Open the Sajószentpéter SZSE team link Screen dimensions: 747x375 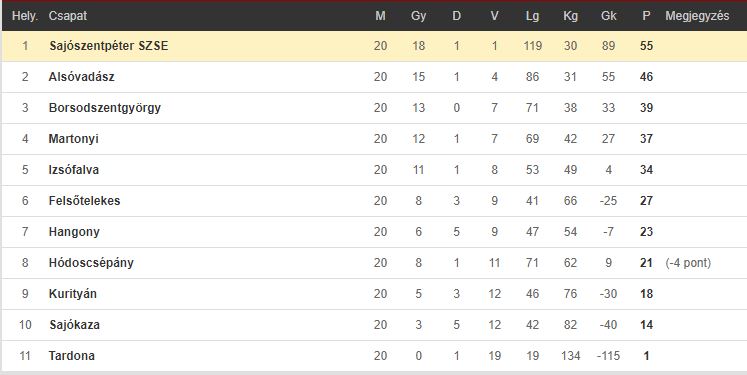coord(109,46)
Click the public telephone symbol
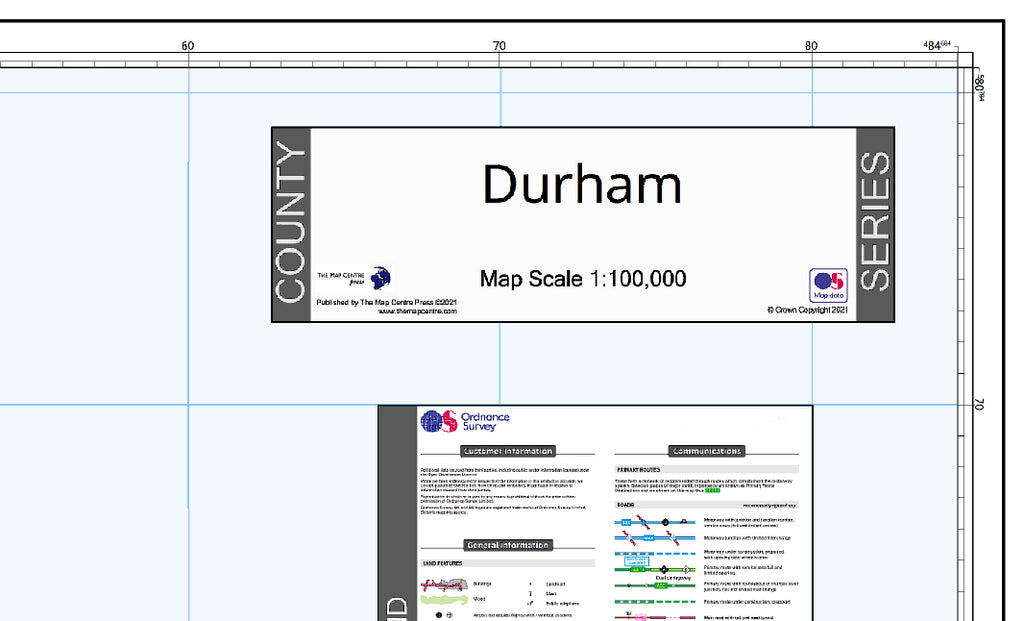 coord(530,603)
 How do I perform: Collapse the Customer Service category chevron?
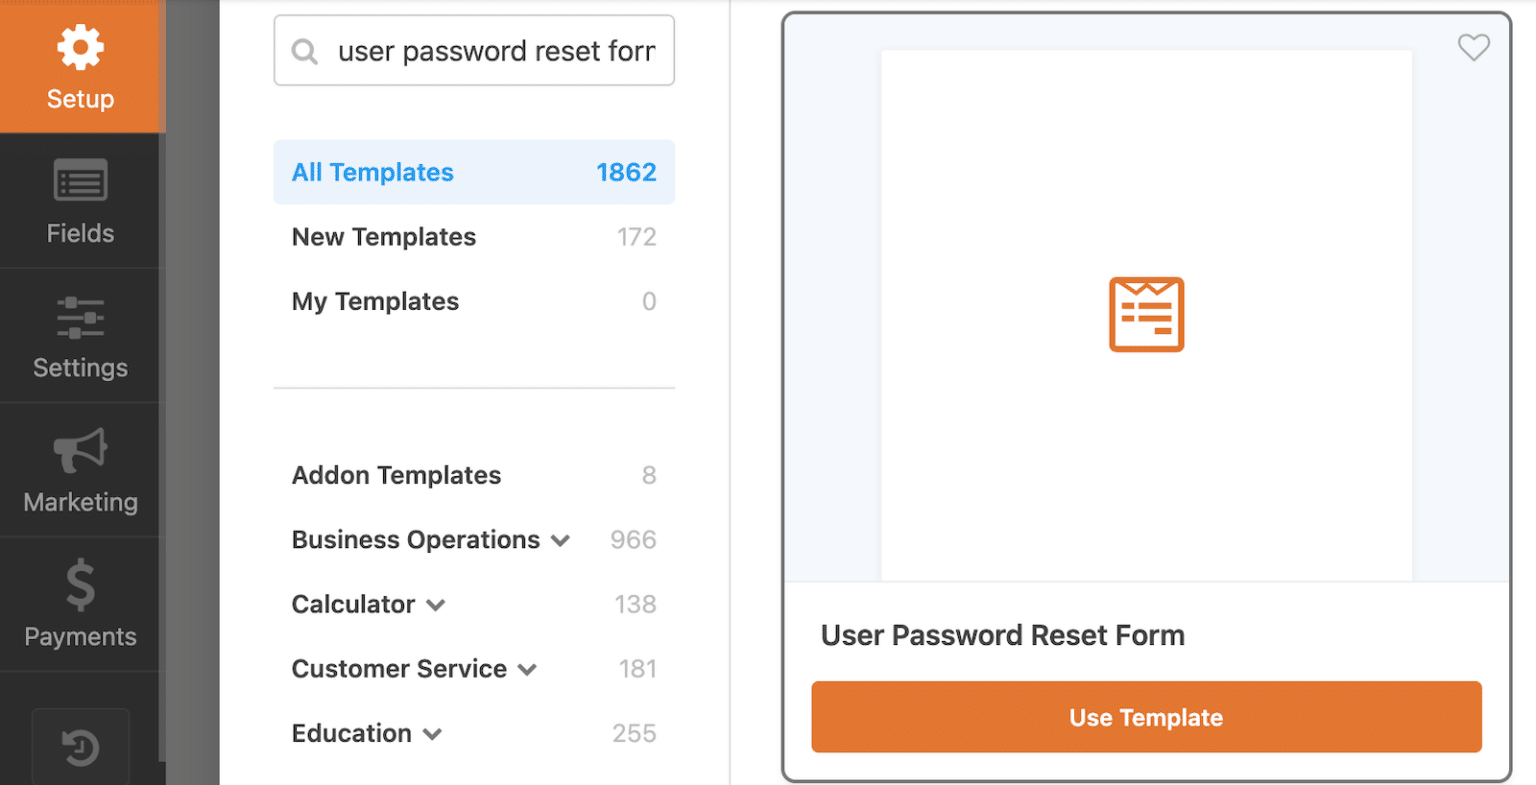tap(528, 669)
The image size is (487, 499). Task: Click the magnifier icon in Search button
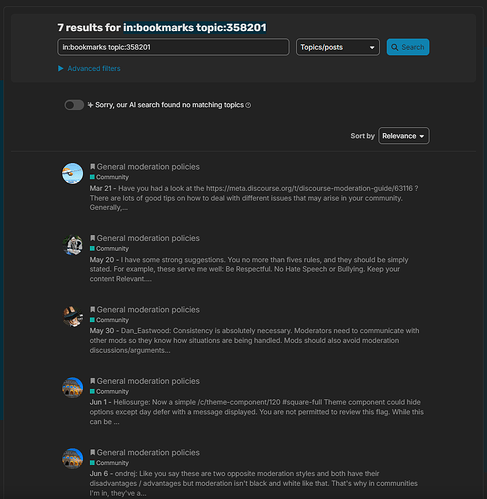tap(395, 47)
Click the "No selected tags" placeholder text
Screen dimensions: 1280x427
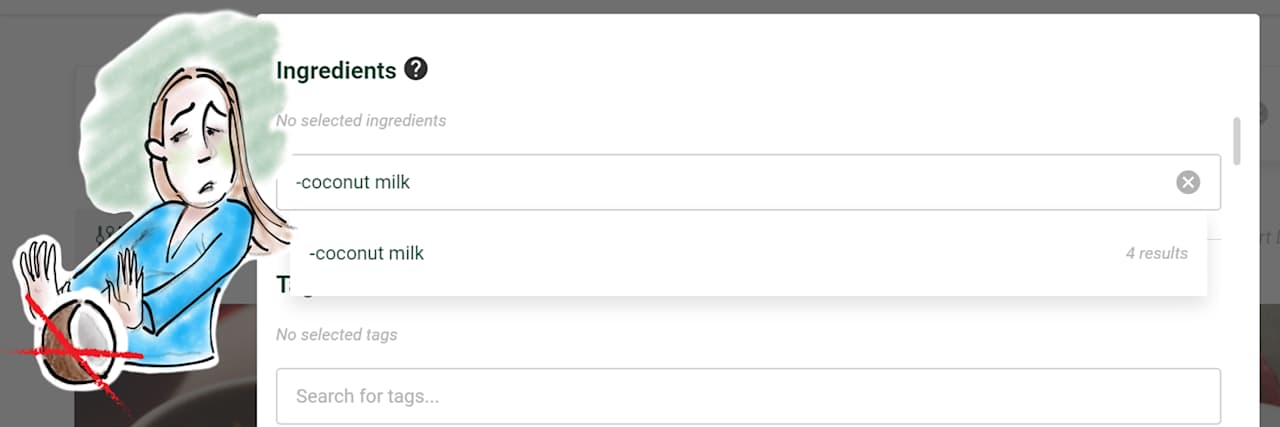(x=336, y=335)

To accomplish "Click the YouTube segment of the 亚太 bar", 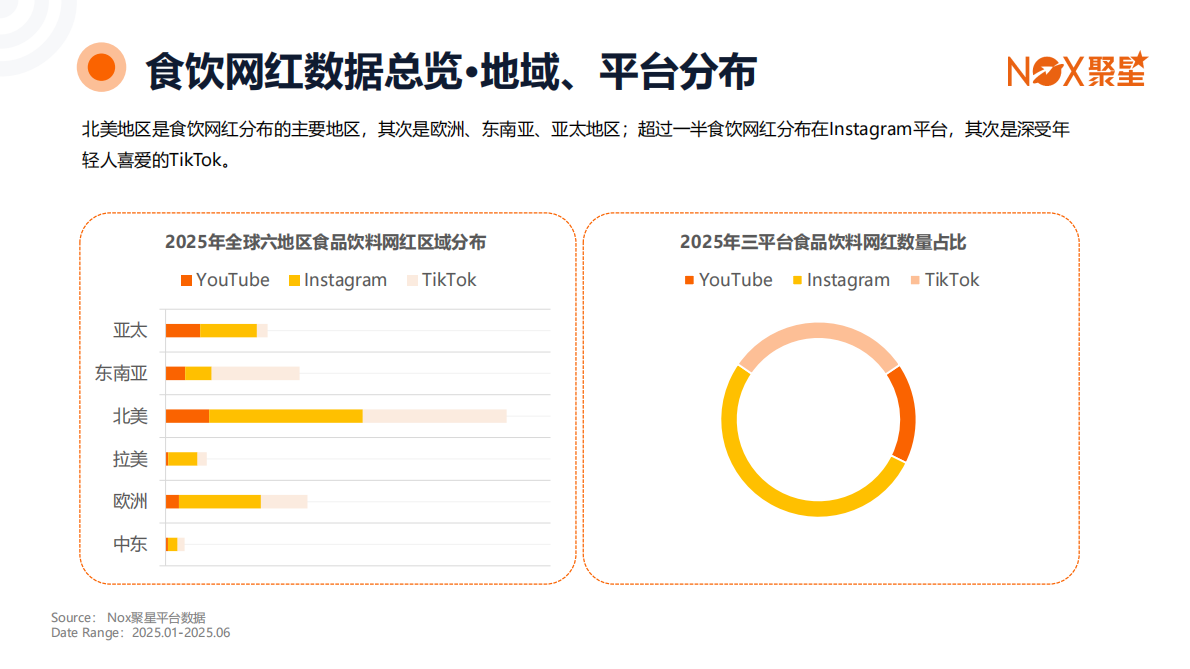I will tap(183, 330).
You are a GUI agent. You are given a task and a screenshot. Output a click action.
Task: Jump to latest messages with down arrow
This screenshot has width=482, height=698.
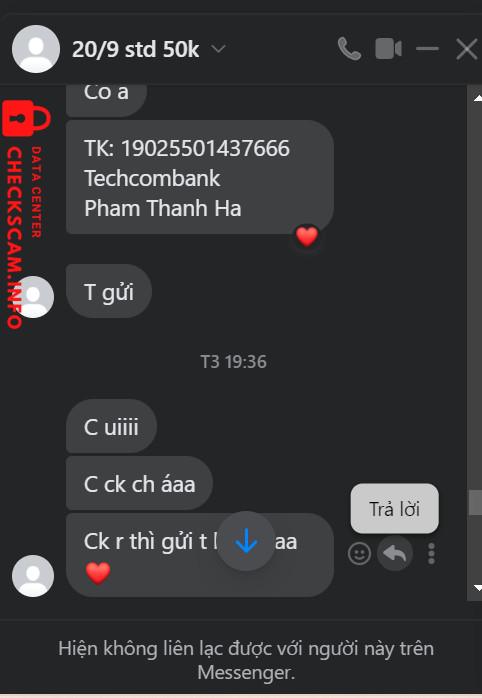click(x=246, y=541)
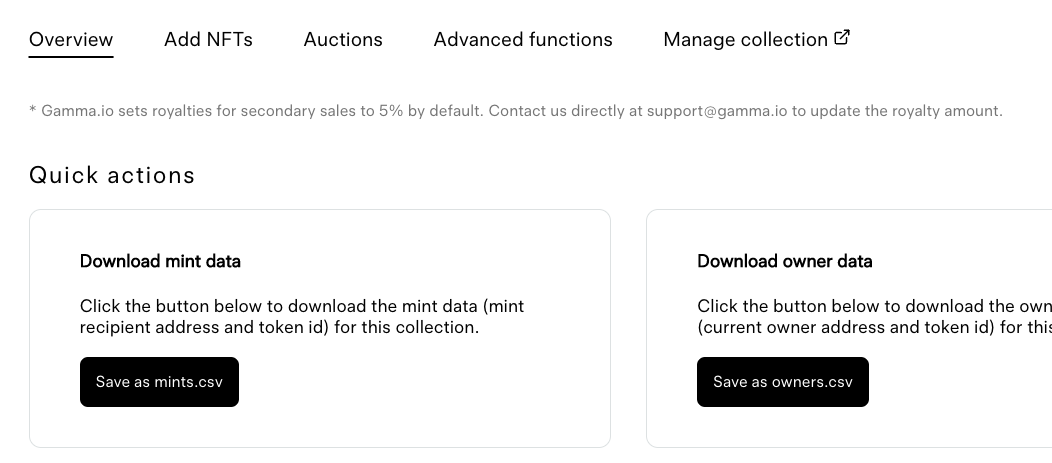Click the 5% royalty figure in the note
Viewport: 1052px width, 463px height.
pyautogui.click(x=391, y=111)
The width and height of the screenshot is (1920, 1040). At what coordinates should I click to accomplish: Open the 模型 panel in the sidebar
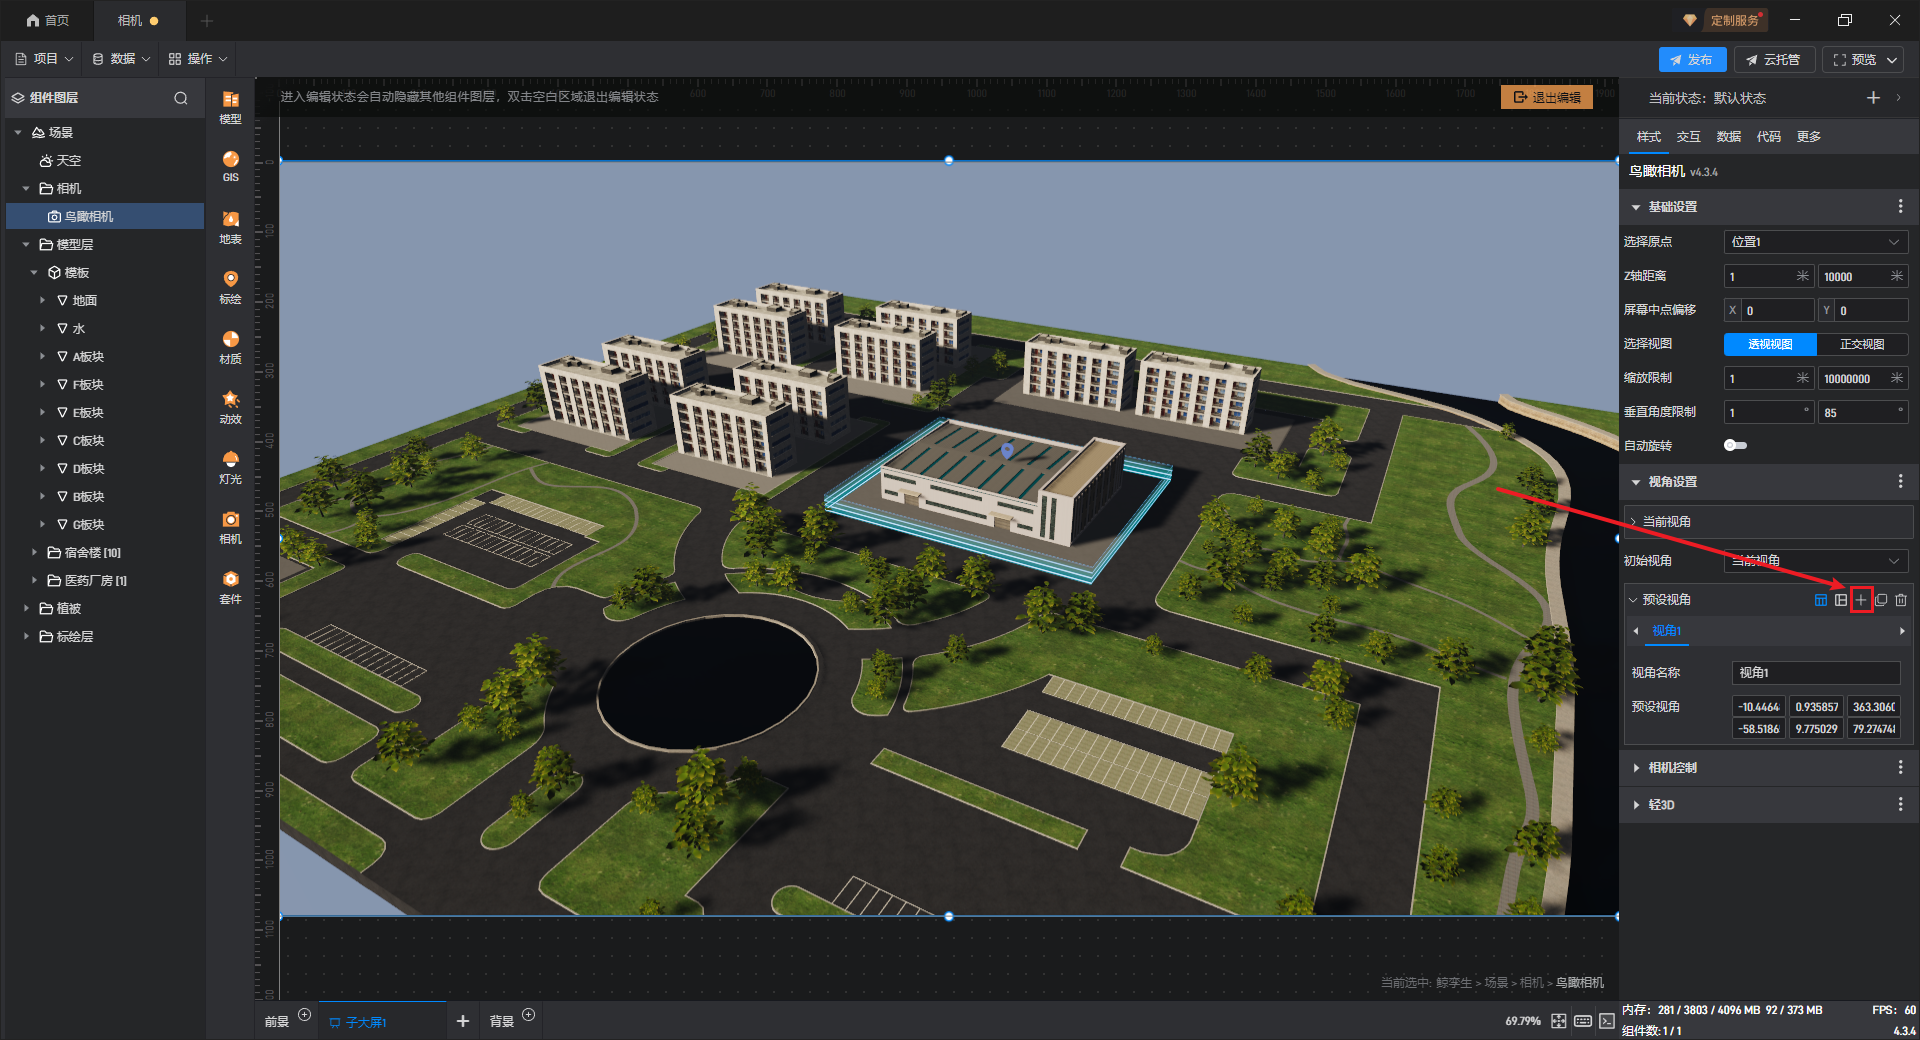click(x=230, y=106)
====================
■ TASK DESCRIPTION
Reproduce exactly and only the lines from the "The width and" line to the last line of the records above. Do not carry over any pictures.

■ RESPONSE TO THE TASK
The width and height of the screenshot is (1920, 1040). At what coordinates should I click to accomplish: Open the 模型 panel in the sidebar
click(x=230, y=106)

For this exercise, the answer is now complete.